The country just recorded its lowest death rate in modern history — a milestone that reflects, above all, how far the United States has come from two overlapping crises: the pandemic and the opioid epidemic.

The number

The age-adjusted death rate — the standard measure that accounts for the population's changing age — fell to about 689 deaths per 100,000 people in 2025, the lowest on record, CNN reported, citing provisional data from the CDC's National Center for Health Statistics. That is down roughly 4.6% from 2024, about 22% below the pandemic peak in 2021, and lower even than 2019, the last full year before COVID-19.

Because the rate is age-adjusted, the improvement is not simply a matter of a younger population; it reflects a real decline in the risk of dying. The figures are provisional and will be revised as final records are tallied, but the direction is clear.

What's driving it

The single biggest factor, experts say, is the continued collapse in overdose deaths. Drug-overdose fatalities fell again in 2025 — down roughly 14% from the year before, to about 70,000, according to the CDC — the third straight annual decline and the longest sustained drop in decades. As recently as 2022, the toll was well over 100,000.

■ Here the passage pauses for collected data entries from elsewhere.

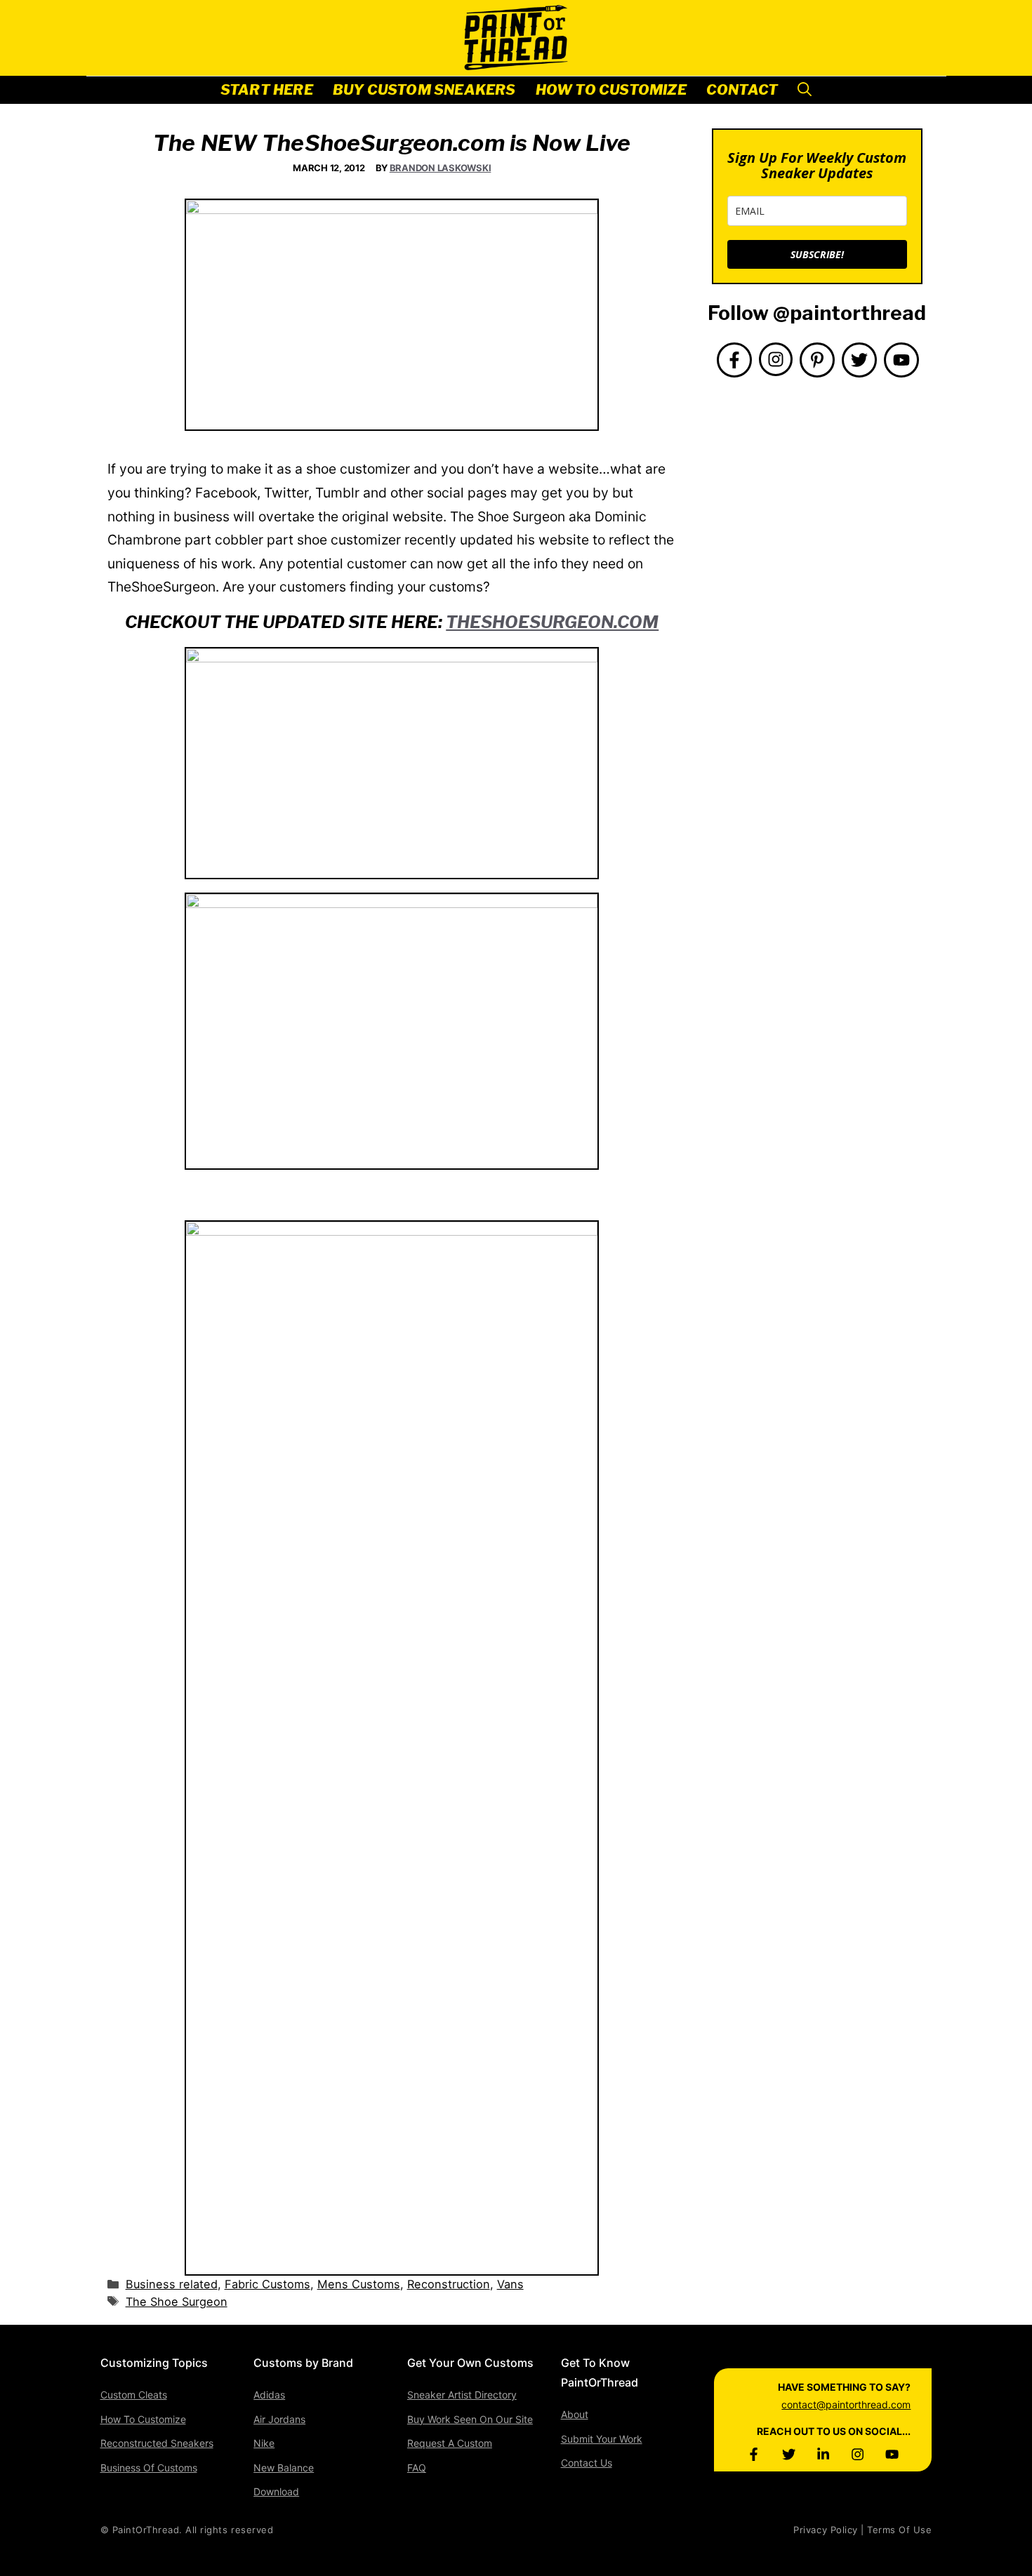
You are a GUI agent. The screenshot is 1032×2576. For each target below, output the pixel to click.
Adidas (269, 2395)
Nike (263, 2443)
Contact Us (586, 2463)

Researchers credit a mix of causes: the wider availability of naloxone, the medication that reverses opioid overdoses; expanded access to addiction treatment; shifts in the illicit drug supply; and billions of dollars in opioid-settlement money now reaching public-health programs. The improvement has been broad, with most states recording declines.

What still kills the most

The leading causes of death have not changed. Heart disease remained No. 1, followed by cancer; together they account for the largest share of American deaths. Unintentional injuries — a category that includes overdoses — ranked third. Notably, COVID-19 has fallen out of the top 10 causes nationally, a sharp reversal from the pandemic years when it ranked among the deadliest.

Men continue to die at a higher age-adjusted rate than women, a long-standing gap.

The bigger picture

Officials have not yet released final 2025 life-expectancy figures, but demographers say a record-low death rate strongly suggests life expectancy will hit a new high when the numbers are published. In 2024, U.S. life expectancy stood at about 79 years, having already rebounded from its pandemic-era lows.

The data comes with the usual cautions — it is preliminary, and a single good year does not undo the toll of the past decade. But after years dominated by grim records, the latest numbers describe something different: a country that, by its broadest measure of health, is moving in the right direction.